• _REQUEST 1_:
In the Kafka streaming thread, how can someone using Python 2 make sure a value is translated into a Java long?
• _REQUEST 2_:
Output the stretch of the Kafka streaming thread from "On Tue, May" through "like a bug.".
:: EXCERPT ::
Re: kafka direct streaming python API fromOffsets

2016-05-03 Thread Saisai Shao
I guess the problem is that py4j automatically translate the python int
into java int or long according to the value of the data. If this value is
small it will translate to java int, otherwise it will translate into java
long.

But in java code, the parameter must be long type, so that's the exception
you met.

AFAIK, if you're using python 2, you could specify long type like 123L or
long(123), so this data will be specifically translated into java long.
If you're using python 3, which has no long type, currently I'm sure if
there's a workaround about it.

You could refer to python kafka unit test to see the details of using
python api.

Thanks
Saisai



On Tue, May 3, 2016 at 4:11 PM, Tigran Avanesov <
tigran.avane...@olamobile.com> wrote:

> Thank you,
>
> But now I have this error:
>
> java.lang.ClassCastException: java.lang.Integer cannot be cast to
> java.lang.Long
>
> My offsets are actually not big enough to be long. If I put bigger values,
> I have no such exception.
> For me looks like a bug.
>
> Any ideas for a workaround?
>
> Thank!
>
>
> On 05/02/2016 06:57 PM, Cody Koeninger wrote:
>
>> If you're confused about the type of an argument, you're probably
>> better off looking at documentation that includes static types:
>>
>>
>> http://spark.apache.org/docs/latest/api/scala/index.html#org.apache.spark.streaming.kafka.KafkaUtils$
>>
>> createDirectStream's fromOffsets parameter takes a map from
>> TopicAndPartition to Long.
:::
:: INFORMATION SHOWN ::
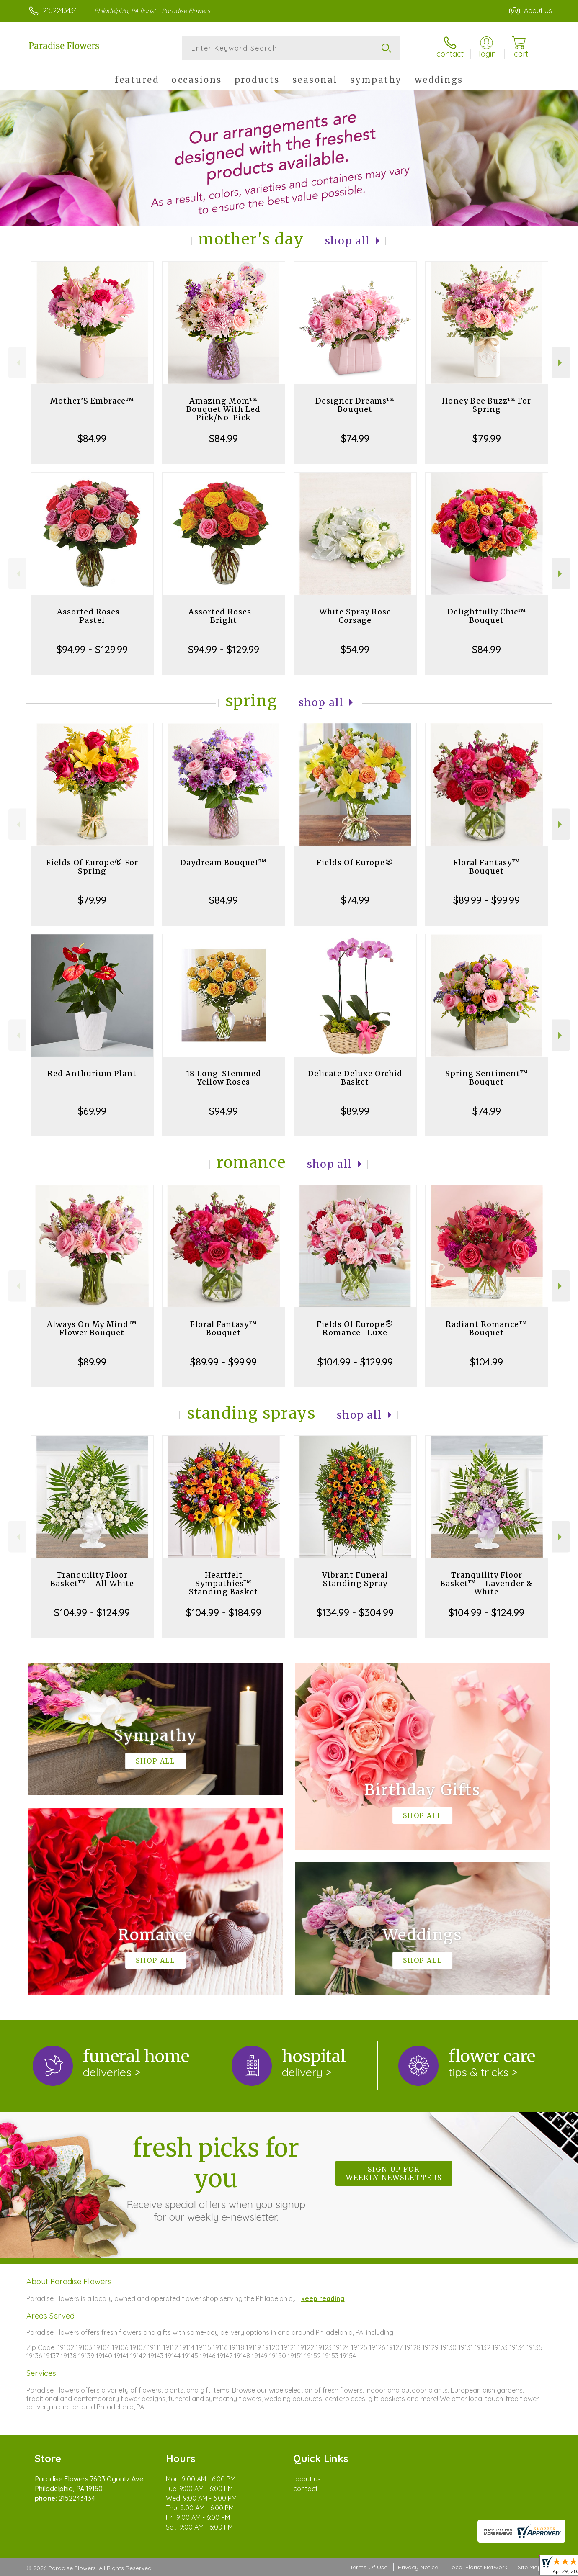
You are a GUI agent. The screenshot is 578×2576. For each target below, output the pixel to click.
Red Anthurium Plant (92, 1073)
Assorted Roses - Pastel (92, 616)
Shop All (347, 240)
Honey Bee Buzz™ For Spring (486, 405)
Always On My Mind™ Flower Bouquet (92, 1328)
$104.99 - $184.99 (223, 1612)
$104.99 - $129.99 (355, 1361)
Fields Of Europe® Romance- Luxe (355, 1328)
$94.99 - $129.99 (92, 649)
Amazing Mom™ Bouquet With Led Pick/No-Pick (223, 409)
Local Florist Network (478, 2567)
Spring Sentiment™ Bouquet (486, 1078)
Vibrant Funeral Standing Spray (355, 1579)
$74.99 (355, 438)
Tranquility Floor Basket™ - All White (92, 1579)
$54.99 (355, 649)
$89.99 (355, 1111)
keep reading (323, 2298)
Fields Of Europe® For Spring (92, 867)
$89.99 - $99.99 (486, 900)
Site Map (530, 2567)
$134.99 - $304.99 (355, 1612)
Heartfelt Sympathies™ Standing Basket (223, 1583)
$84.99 (91, 438)
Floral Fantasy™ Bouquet (486, 867)
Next (561, 362)
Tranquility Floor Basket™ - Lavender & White (486, 1583)
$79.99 (486, 438)
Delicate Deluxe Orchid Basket (355, 1078)
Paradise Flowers (63, 46)
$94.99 (223, 1111)
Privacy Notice (418, 2567)
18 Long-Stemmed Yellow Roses (223, 1078)
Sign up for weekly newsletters (394, 2173)
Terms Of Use (368, 2567)
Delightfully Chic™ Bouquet (486, 616)
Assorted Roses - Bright (223, 616)
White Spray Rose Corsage (355, 616)
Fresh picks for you (215, 2178)
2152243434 (60, 10)
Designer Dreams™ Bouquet (355, 405)
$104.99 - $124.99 (92, 1612)
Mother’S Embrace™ (92, 401)
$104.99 (486, 1361)
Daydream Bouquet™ (223, 862)
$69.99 (92, 1111)
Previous (17, 362)
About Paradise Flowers (69, 2281)
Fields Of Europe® (355, 862)
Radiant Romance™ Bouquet (486, 1328)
:::
• _WRITTEN ANSWER 1_:
They can specify the long type, such as 123L or long(123).

• _WRITTEN ANSWER 2_:
On Tue, May 3, 2016 at 4:11 PM, Tigran Avanesov <
tigran.avane...@olamobile.com> wrote:

> Thank you,
>
> But now I have this error:
>
> java.lang.ClassCastException: java.lang.Integer cannot be cast to
> java.lang.Long
>
> My offsets are actually not big enough to be long. If I put bigger values,
> I have no such exception.
> For me looks like a bug.